▶ What the task requires: Pick up the mango guacamole recipe where it stops and write what comes next.

▶ Document section:
For more vegan dip recipes, try my beet black bean dip, pepita cilantro pesto, or sweet potato hummus.
Ingredients
Avocados: Choose ripe avocados that yield slightly with gentle pressure for the best taste and texture. They should be about the softness of your thumb pad at its base.
Mango: Look for a small ripe mango that is fragrant and has a slight give when gently squeezed. I recommend using an Ataulfo mango for a smooth, creamy texture and rich sweetness with minimal fibers or a Kent mango for a sweet, more tropical flavor with minimal fibers.
Red Onion: Choose a firm red onion with a dry, papery outer skin and deep red color for the best texture and flavor. Alternatively, you can use yellow or sweet Vidalia onion for a milder flavor or green onions for a more subtle flavor with a hint of freshness.
Jalapeño: This ingredient is optional. Add it if you’d like a spicy kick! Select a firm jalapeño pepper with smooth skin and a vibrant green color. Remove the seeds and membranes for a milder heat or leave them intact for a spicer Mexican mango recipe.
Cilantro: Choose fresh cilantro leaves that are bright green in color and show no signs of wilting or yellowing. Be sure to rinse thoroughly to remove dirt and debris, then pat dry before chopping. Cilantro can be omitted for those who don’t prefer it.
Lime Juice: Fresh lime juice adds a zesty citrus note that brightens the guacamole with mango. Roll the limes on a hard surface before cutting them open to release the juices. Alternatively, lemon or Meyer lemon juice can be used for a flavor twist.
Sea Salt: Use high-quality sea salt to enhance the flavors of the guacamole, and adjust the amount to suit your taste. You can also use kosher salt or Himalayan pink salt.
How to Make Mango Guacamole
- Mash Avocado. Place the avocado in a mortar or large bowl, and mash slightly with a pestle or fork.
- Add Prepared Ingredients. Add the diced mango, red onion, jalapeño, cilantro, lime juice, and sea salt and mash with the pestle or a fork until the guacamole has your desired texture.

▶ Extracted material:
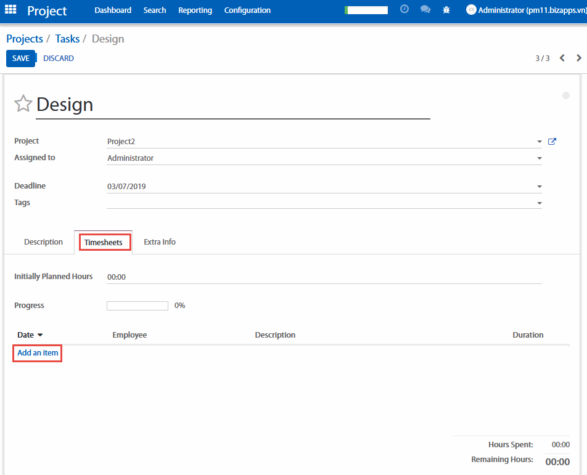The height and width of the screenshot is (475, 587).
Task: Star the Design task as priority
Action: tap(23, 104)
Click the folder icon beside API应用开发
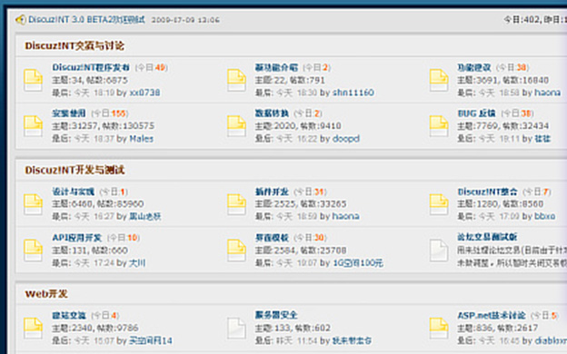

* * *

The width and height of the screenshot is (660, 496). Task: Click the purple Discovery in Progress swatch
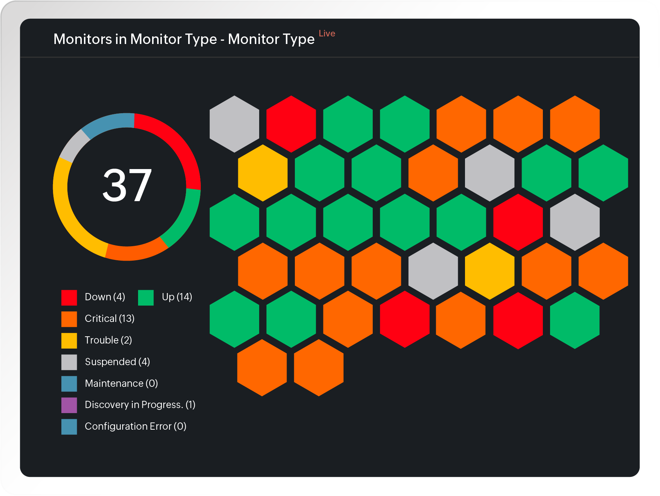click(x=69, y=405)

▶ Right answer:
- Adjust Seasonings. Season the guacamole to taste with more salt, lime juice, or jalapeño before serving.
Recipe Pro-Tips
- Speed up avocado ripening. If the avocados aren’t quite ripe enough when purchased, place them in a paper bag overnight with a banana or apple at room temperature to speed up the ripening process.
- Preserve ripe avocados. If your avocados are ripe but you aren’t ready to make guacamole, store them in the refrigerator for up to 2 weeks and they will remain ripe until you’re ready to use them!
- Adjust seasonings to taste. Taste the guac as you go and adjust the amount of lime juice, sea salt, and jalapeño (if you’re using it). Start modestly and add more gradually until you achieve your desired balance of flavors.
- Perfect texture. For smoother guacamole, mash the avocados and the other ingredients well to meld the texture and flavors. Or, lightly mash the avocados and gently mix in the mango and other ingredients for a heartier, chunky texture.
- Serve immediately or chilled. Fresh mango recipes with avocado are best served fresh or chilled for up to one hour in the refrigerator to allow the flavors to meld.
Recipe Variations
Below are optional suggestions to switch up this mango guacamole recipe to suit your taste and preferences.
- Fruity Twist: Try pairing the mango with additional fruits, such as diced pineapple, peach, or papaya, for a unique flavor combination. You can also substitute any of these diced fresh fruits for the mango in its entirety.
- Citrus Zest: To enhance the citrusy notes, add finely grated lime or orange zest to the guac, adding an extra layer of brightness.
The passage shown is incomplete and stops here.